In questi anni si è tentato di ricostruire la politica attingendo dalla società civile, cosa ha insegnato questa esperienza?
È necessario una seria riflessione su quanto è accaduto in questa seconda repubblica. Bisogna evitare di pensare che attingere al mondo dell’economia perché competente, salubre e pulito, sia l’unica e migliore soluzione possibile. Non solo perché abbiamo visto che così non è, ma anche perché quanto è prevalsa siffatta tesi si è generata una commistione tra politica ed economia che è alla base del vulnus democratico e della subalternità della politica agli affari. Bisogna quindi stabilire il giusto equilibrio tra una politica che fù troppo invadente ed onnipresente ed una politica che è servile, debole ed ostaggio del potere di turno sia esso economico o giudiziario.
È possibile immaginare un rinnovamento della politica con questo quadroo istituzionale?
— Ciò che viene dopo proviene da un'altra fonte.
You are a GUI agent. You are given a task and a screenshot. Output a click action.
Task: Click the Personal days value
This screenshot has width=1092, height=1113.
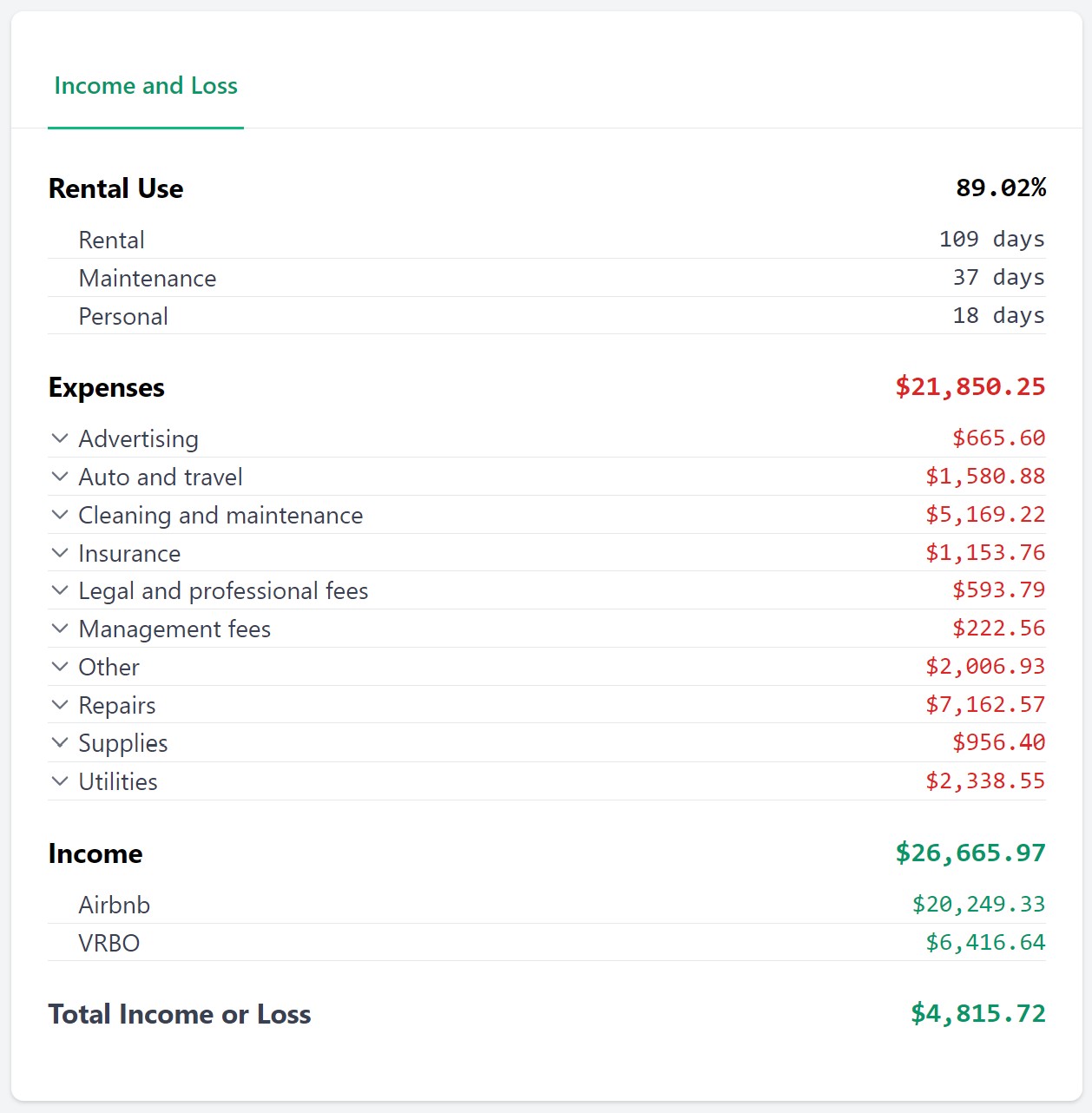pos(998,316)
Questo è un banco di prova su cui deve cimentarsi una nuova classe politica avendo come principale bussola del proprio agire l’esigenza di una riforma organica del nostro assetto costituzionale, che data la situazione complessa non può che non passare attraverso l’elezione di una nuova “Assemblea Costituente”. In questa sede sarà poi opportuno discutere della necessità improrogabile di una nuova legge elettorale, che senza le riforme costituzionali rischia di divenire, a prescindere del modello, l’ennesimo pastrocchio italico. E’ una sfida ardua ed impegnativa, ma solo la risoluzione proficua di questo nodo può dare l’autorevolezza e la credibilità necessaria al nostro paese ed ad una sua classe dirigente. Del resto è ciò che insistentemente i mercati internazionali chiedono in questi giorni".
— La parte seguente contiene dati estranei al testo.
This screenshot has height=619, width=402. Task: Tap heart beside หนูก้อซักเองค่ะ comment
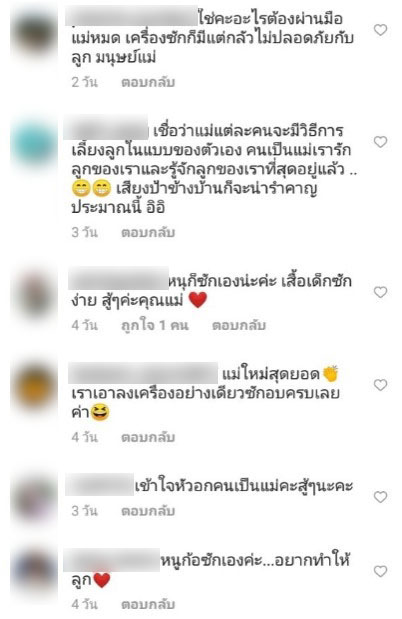(x=380, y=571)
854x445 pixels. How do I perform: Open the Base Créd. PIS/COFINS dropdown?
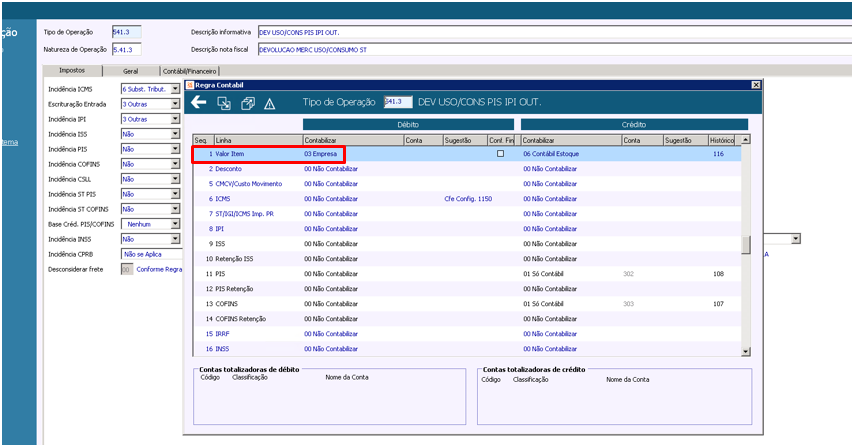click(x=175, y=224)
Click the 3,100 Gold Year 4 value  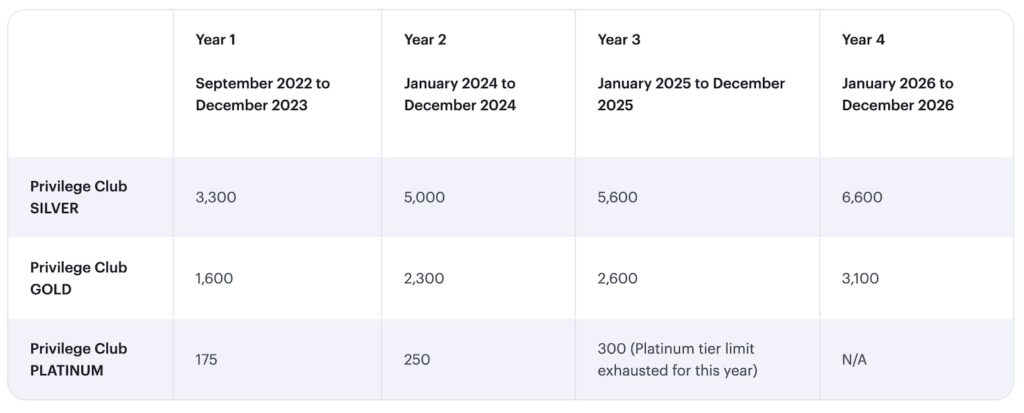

Le ultime elezioni amministrative e nei referendum si è visto un vasto movimento di giovani, vi è un ritorno alla politica o si tratta di episodi?
“Il dato referendario, nella misura in cui è emerso, non era prevedibile e scontato, ma questo non giustifica la sua esasperata politicizzazione. Abbiamo assistito ad un rigurgito statalista, caratteristica propria sia di una certa destra che di una certa sinistra, nonché ad una normale componente di paura sul nucleare, che ha mobilitato trasversalmente elettori di tutti gli schieramenti ed in buona parte cittadini che non votavano da tempo come le prime analisi sui flussi segnalano. Alle amministrative alla sonora sconfitta del centrodestra, non corrisponde una vittoria di un centrosinistra tradizionalmente inteso. A Napoli, come a Milano e Cagliari, vincono candidati anomali ed irregolari rispetto ai tradizionali schemi, che definire antisistema non è certo azzardato. E’ un dato, questo, che pesa come un macigno sul PD e sul suo indefinito profilo. I giovani, in questo contesto, sono stati protagonisti di una battaglia culturale e sistemica grazie ai nuovi mezzi di comunicazione, ma saranno i prossimi mesi a dirci in che misura questo sarò stato un episodio o una inversione di tendenza reale. Ovviamente, al di là taluni idee, che rispetto ma non condivido – il sottoscritto a votato quattro NO! – spero si tratti del capolinea di una fase nichilista che ha segnato l’ultimo ventennio sull’ondata dell’antipolitica.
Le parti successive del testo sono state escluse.